Bientôt des modifications durables du cerveau.

Il est indéniable que de plus en plus, des laboratoires militaires comme de grandes entreprises internationales chercheront à transformer le cerveau humain en y introduisant ce que l'on nomme des BCI ou Brain Computer Interface.

On pourrait espérer que de tels BCI, aussi brutal que soit le procédé, chercheraient à rendre des humains plus conscients, plus responsables et par ailleurs plus intéressés par les sciences fondamentales que par les publicités commerciales. Mais il faudrait que les pouvoirs qui gouvernent les sociétés actuelles poursuivent ces objectifs humanistes, autrement dit qu'ils consacrent plus de crédits à des laboratoires universitaires supposés préoccupés de l'intérêt général qu'ils ne le font actuellement. Ce qui n'est évidemment pas le cas. L'argent va au profit immédiat et non à la philanthropie désintéressée. 

L'actualité récente donne un exemple de telles transformations avec le système dit Neuralink.  Elon Musk en avait financé la création il y a quelques mois, mais sans donner de précisions à ce sujet.

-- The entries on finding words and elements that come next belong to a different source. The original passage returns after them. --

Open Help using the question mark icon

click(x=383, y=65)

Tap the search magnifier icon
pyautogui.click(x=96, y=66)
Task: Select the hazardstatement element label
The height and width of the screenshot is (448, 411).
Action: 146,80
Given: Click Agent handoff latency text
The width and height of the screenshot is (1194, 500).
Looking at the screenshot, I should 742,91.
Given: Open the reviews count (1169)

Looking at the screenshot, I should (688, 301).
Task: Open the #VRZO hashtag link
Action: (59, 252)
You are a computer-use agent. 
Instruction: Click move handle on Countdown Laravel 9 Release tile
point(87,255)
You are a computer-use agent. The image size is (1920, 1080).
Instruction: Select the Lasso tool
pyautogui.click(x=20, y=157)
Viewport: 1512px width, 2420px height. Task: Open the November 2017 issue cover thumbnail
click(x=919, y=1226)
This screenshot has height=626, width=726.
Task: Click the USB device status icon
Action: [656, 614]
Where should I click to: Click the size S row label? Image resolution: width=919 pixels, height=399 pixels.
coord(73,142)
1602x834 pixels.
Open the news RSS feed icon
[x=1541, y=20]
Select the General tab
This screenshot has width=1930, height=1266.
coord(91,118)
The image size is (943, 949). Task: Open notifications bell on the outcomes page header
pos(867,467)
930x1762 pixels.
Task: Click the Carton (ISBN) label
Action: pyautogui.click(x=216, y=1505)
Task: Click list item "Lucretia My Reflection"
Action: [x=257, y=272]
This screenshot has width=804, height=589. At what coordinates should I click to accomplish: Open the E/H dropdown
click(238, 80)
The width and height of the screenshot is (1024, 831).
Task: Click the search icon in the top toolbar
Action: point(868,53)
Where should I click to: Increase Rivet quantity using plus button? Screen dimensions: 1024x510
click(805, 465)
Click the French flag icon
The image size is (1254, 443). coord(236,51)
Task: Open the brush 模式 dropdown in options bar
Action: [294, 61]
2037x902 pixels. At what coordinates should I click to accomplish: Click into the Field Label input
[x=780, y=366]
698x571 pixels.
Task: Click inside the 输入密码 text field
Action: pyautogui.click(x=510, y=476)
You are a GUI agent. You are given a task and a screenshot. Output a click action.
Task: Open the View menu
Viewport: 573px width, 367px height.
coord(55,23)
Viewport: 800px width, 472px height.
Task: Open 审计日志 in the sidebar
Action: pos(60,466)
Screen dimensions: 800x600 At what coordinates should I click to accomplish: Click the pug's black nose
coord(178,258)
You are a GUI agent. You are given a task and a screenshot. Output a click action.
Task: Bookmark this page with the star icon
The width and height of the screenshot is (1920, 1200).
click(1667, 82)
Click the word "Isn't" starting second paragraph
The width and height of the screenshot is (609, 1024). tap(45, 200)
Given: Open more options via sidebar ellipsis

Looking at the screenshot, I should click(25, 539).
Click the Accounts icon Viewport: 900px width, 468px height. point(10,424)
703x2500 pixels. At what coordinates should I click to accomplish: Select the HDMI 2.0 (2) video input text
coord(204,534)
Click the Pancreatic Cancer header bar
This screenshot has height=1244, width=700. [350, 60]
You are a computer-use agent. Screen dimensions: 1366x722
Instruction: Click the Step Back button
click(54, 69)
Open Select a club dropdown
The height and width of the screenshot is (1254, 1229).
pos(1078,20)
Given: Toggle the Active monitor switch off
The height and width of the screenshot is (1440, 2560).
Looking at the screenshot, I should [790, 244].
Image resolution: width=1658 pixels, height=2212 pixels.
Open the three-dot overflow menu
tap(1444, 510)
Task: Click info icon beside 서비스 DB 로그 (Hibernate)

Il avait jusqu'ici consacré ses indéniables capacités personnelles à des réalisations très innovantes mais essentiellement commerciales, malgré leurs contributions, entre autres, aux capacités de la Station Spatiale Internationale. Il vient de préciser dans une conférence publique les projets qu'il assigne à Neuralink.

La société vise à développer des composants électroniques pouvant être intégrés dans le cerveau, par exemple pour augmenter la mémoire, piloter des membres artificiels tels que des bras ou des jambes, et surtout rendre le cerveau plus compatibles avec les systèmes futurs d'Intelligence Artificielle Augmentée qu'il se propose aussi de financer. Ces objectifs n'ont en soi rien d'inquiétant. Les BCI font partie des nombreuses transformations que diverses technologies imposent actuellement à l'homme et qui en font progressivement un homo technologicus de plus en plus éloigné de l'homo sapiens d'origine, fut-il sapiens sapiens.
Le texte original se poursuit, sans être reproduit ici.